* WHAT TO WORK ON *
Output, word for word, the lines of this listing that fall between the line with "Task: Select the material picker pin icon" and the line with "Click the magnifier icon beside สมัครงาน", counting both of those lines, and no others.

* PROVIDED RECORDS *
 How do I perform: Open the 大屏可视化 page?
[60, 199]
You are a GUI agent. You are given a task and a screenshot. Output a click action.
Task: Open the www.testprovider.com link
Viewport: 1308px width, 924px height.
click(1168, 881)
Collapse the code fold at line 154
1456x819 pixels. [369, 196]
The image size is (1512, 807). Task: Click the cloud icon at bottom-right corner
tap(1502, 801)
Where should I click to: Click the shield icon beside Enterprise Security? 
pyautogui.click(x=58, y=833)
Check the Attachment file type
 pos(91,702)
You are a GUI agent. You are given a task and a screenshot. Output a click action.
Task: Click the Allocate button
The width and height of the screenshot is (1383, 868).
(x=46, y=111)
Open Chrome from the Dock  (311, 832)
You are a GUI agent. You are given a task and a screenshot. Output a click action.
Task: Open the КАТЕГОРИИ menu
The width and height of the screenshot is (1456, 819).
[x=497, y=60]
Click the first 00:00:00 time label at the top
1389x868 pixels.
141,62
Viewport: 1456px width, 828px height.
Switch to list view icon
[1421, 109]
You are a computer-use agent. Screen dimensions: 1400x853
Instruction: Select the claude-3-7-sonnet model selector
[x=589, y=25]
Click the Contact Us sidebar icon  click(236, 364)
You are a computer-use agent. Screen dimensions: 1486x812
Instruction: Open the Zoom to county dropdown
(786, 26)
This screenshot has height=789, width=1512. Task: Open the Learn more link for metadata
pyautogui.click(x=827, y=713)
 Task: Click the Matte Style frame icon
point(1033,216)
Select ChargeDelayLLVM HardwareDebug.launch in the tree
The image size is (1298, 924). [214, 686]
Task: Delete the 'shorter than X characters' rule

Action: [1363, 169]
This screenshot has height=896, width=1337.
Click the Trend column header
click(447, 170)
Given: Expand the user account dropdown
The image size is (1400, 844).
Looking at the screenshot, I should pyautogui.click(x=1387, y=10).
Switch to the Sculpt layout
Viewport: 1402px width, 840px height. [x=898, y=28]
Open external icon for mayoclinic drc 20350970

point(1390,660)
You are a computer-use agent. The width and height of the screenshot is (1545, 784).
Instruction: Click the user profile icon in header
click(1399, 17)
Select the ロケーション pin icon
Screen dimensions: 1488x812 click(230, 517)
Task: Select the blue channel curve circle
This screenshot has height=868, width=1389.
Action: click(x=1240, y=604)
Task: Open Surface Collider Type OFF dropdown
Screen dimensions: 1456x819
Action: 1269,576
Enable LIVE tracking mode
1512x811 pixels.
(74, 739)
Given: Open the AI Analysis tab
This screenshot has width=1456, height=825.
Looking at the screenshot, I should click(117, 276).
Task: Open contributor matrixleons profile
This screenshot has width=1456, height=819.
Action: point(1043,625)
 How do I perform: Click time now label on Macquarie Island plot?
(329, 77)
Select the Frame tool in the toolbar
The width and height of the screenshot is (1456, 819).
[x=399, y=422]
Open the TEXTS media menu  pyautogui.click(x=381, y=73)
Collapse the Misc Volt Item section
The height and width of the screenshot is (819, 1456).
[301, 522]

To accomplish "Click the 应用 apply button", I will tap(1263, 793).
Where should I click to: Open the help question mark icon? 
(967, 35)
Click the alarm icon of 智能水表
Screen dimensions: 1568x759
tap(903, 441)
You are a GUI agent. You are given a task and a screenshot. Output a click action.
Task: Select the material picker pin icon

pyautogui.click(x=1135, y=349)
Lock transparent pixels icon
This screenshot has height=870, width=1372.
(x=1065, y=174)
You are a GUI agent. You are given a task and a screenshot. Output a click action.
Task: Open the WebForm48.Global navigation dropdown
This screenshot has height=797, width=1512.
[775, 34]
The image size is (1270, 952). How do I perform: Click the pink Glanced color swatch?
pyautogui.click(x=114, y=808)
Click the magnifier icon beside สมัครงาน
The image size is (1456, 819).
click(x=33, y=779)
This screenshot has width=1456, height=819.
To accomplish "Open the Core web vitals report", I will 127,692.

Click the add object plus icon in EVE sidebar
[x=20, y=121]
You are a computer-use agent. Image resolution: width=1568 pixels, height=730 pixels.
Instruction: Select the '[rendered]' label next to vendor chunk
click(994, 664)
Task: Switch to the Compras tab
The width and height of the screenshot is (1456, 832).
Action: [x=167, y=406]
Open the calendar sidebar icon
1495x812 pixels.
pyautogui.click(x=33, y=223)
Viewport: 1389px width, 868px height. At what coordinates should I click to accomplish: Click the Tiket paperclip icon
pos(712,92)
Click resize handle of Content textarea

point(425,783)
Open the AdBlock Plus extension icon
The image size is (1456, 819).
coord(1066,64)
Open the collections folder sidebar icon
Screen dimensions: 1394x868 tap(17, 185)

* ANSWER TO THIS PROBLEM *
Task: Select the material picker pin icon

pyautogui.click(x=1135, y=349)
Lock transparent pixels icon
This screenshot has height=870, width=1372.
(x=1065, y=174)
You are a GUI agent. You are given a task and a screenshot. Output a click action.
Task: Open the WebForm48.Global navigation dropdown
This screenshot has height=797, width=1512.
[775, 34]
The image size is (1270, 952). How do I perform: Click the pink Glanced color swatch?
pyautogui.click(x=114, y=808)
Click the magnifier icon beside สมัครงาน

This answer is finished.